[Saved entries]
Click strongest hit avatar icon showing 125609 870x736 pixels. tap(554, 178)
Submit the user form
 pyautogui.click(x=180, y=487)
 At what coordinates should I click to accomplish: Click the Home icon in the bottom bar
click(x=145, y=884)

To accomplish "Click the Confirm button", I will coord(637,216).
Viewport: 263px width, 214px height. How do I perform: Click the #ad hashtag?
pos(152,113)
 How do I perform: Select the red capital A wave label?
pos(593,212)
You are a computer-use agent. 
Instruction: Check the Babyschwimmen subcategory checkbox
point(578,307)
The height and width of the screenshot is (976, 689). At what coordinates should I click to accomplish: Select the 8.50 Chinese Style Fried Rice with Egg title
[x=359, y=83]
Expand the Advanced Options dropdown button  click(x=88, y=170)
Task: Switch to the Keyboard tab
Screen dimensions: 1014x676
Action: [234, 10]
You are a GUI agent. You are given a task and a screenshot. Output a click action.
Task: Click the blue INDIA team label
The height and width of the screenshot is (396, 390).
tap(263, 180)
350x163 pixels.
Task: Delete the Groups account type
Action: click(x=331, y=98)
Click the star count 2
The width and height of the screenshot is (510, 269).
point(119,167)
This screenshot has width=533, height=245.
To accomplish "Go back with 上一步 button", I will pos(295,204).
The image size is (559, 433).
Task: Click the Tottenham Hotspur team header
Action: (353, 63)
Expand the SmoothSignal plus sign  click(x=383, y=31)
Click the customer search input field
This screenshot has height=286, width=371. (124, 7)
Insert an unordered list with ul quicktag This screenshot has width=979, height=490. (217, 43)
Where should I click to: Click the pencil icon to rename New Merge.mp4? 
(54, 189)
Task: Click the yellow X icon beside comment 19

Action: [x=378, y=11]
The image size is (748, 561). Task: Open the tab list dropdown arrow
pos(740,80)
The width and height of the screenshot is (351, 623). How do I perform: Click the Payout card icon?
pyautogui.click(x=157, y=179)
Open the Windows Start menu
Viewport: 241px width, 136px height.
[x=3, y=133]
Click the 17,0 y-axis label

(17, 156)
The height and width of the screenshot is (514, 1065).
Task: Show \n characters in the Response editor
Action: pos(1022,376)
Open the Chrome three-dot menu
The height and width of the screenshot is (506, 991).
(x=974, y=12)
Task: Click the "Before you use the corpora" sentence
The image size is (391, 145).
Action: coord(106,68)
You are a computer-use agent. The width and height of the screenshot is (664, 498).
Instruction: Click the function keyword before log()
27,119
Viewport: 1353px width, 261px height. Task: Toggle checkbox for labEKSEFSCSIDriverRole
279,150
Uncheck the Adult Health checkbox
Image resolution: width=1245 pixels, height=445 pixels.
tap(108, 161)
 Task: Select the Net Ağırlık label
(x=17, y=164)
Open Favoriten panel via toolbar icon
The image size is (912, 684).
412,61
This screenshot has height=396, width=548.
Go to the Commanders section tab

ASSIGNMENT
Reproduce the entries exactly, dropping nothing.

FINAL ANSWER
Click strongest hit avatar icon showing 125609 870x736 pixels. tap(554, 178)
Submit the user form
 pyautogui.click(x=180, y=487)
 At what coordinates should I click to accomplish: Click the Home icon in the bottom bar
click(x=145, y=884)

To accomplish "Click the Confirm button", I will coord(637,216).
Viewport: 263px width, 214px height. How do I perform: Click the #ad hashtag?
pos(152,113)
 How do I perform: Select the red capital A wave label?
pos(593,212)
You are a computer-use agent. 
Instruction: Check the Babyschwimmen subcategory checkbox
point(578,307)
The height and width of the screenshot is (976, 689). At what coordinates should I click to accomplish: Select the 8.50 Chinese Style Fried Rice with Egg title
[x=359, y=83]
Expand the Advanced Options dropdown button  click(x=88, y=170)
Task: Switch to the Keyboard tab
Screen dimensions: 1014x676
Action: [234, 10]
You are a GUI agent. You are given a task and a screenshot. Output a click action.
Task: Click the blue INDIA team label
The height and width of the screenshot is (396, 390).
tap(263, 180)
350x163 pixels.
Task: Delete the Groups account type
Action: click(x=331, y=98)
Click the star count 2
The width and height of the screenshot is (510, 269).
point(119,167)
This screenshot has width=533, height=245.
To accomplish "Go back with 上一步 button", I will pos(295,204).
The image size is (559, 433).
Task: Click the Tottenham Hotspur team header
Action: (353, 63)
Expand the SmoothSignal plus sign  click(x=383, y=31)
Click the customer search input field
This screenshot has height=286, width=371. (124, 7)
Insert an unordered list with ul quicktag This screenshot has width=979, height=490. (217, 43)
Where should I click to: Click the pencil icon to rename New Merge.mp4? 
(54, 189)
Task: Click the yellow X icon beside comment 19

Action: [x=378, y=11]
The image size is (748, 561). Task: Open the tab list dropdown arrow
pos(740,80)
The width and height of the screenshot is (351, 623). How do I perform: Click the Payout card icon?
pyautogui.click(x=157, y=179)
Open the Windows Start menu
Viewport: 241px width, 136px height.
[x=3, y=133]
Click the 17,0 y-axis label

(17, 156)
The height and width of the screenshot is (514, 1065).
Task: Show \n characters in the Response editor
Action: pos(1022,376)
Open the Chrome three-dot menu
The height and width of the screenshot is (506, 991).
(x=974, y=12)
Task: Click the "Before you use the corpora" sentence
The image size is (391, 145).
Action: coord(106,68)
You are a computer-use agent. The width and height of the screenshot is (664, 498).
Instruction: Click the function keyword before log()
27,119
Viewport: 1353px width, 261px height. Task: Toggle checkbox for labEKSEFSCSIDriverRole
279,150
Uncheck the Adult Health checkbox
Image resolution: width=1245 pixels, height=445 pixels.
tap(108, 161)
 Task: Select the Net Ağırlık label
(x=17, y=164)
Open Favoriten panel via toolbar icon
The image size is (912, 684).
412,61
This screenshot has height=396, width=548.
Go to the Commanders section tab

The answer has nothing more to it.